● PASSAGE SHOWN
June 2, 2011 --  Oral arguments in the back-dated options case of Greg Reyes (pictured below) were conducted on May 10 and can now be heard on-line— here .

To recall the facts of the case: During part of the time when Greg Reyes was CEO of Brocade, the company’s SEC filings failed to follow a commission rule in accounting for options issued to employees. (The rule is known as APB 25, and I have explained elsewhere why it is utterly absurd .) But Reyes was not charged merely with violating the SEC’s technical accounting and bookkeeping regulations. He was prosecuted for committing a criminal fraud. The prosecutors’ argument was that Reyes had purposely violated the APB 25 accounting regulation in order to avoid treating employee stock options as an expense, thereby inflating Brocade’s apparent earnings and deceiving investors about the worth of the company’s stock, which of course he held.
 

In the oral arguments, the main point made by Reyes’s lawyer, Seth Waxman, went to the very heart of the whole back-dated options scandal: Backdating, and the failure follow APB 25, was nothing but a records and bookkeeping flap. It was not, and could not have been, the criminal fraud that journalists and prosecutors have tried to depict. The reason that it could not have been fraud is simple: The companies that violated the SEC’s rule APB 25 when accounting for options were simultaneously accounting for those options in a second way, in the very same reports. And this second method of accounting for options (known as FAS 123) provided all the information that was supposedly being hidden from investors by the violations of APB 25. The prosecution in the Reyes case did not—because it could not—put on the stand a single investor who claimed that his decision to buy or sell or hold Brocade stock had been influenced by the figures that resulted from failing to follow APB 25.
 

Instead, the prosecution put four people on the stand. Two of them—Robert McCormick and Carol Bowie—advised mutual fund companies on how to vote their proxies, and specifically what sorts of option plans they should or should not approve. Of course, it is notorious that these “proxy advisors” often have “good governance” notions that vary drastically from the concerns of genuine investors. In fact, I cannot help mentioning—although it did not come out at trial—that McCormick’s current firm of Glass, Lewis is not named for two founding fathers—Mr. Glass and Mr. Lewis. No, it is an inside joke that the firm was named for two of furthest left figures in the legal pantheon: William O. Douglas and Louis Brandeis. Employees from Glass, Lewis have frequently been quoted by left-wing journalists who want to push “corporate social responsibility” over profitability.

● GOAL OF THE EXERCISE
In the piece on the Greg Reyes back-dated options case, put this sentence into Spanish: "Instead, the prosecution put four people on the stand."

● DATA LINES
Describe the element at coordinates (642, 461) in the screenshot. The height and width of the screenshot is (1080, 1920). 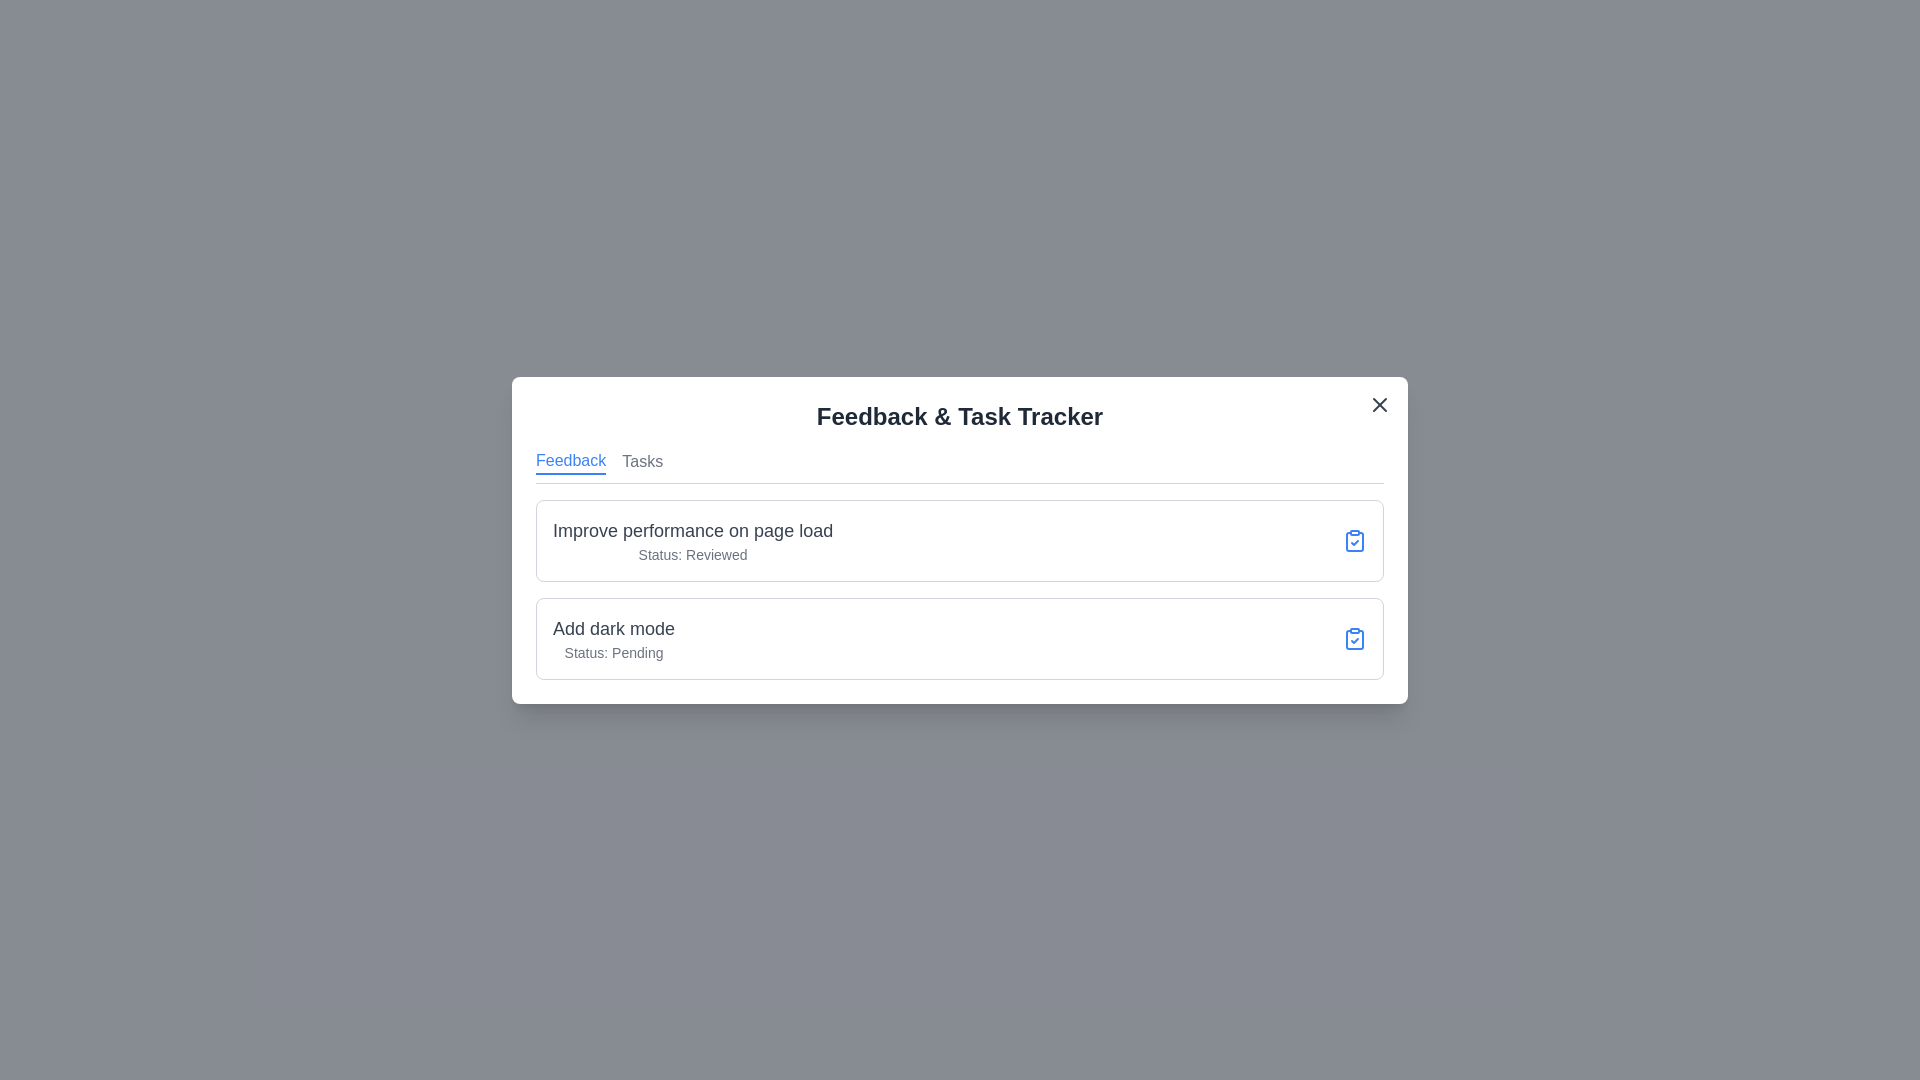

● RESULT OF THIS TASK
En cambio, la fiscalía llamó a declarar a cuatro personas.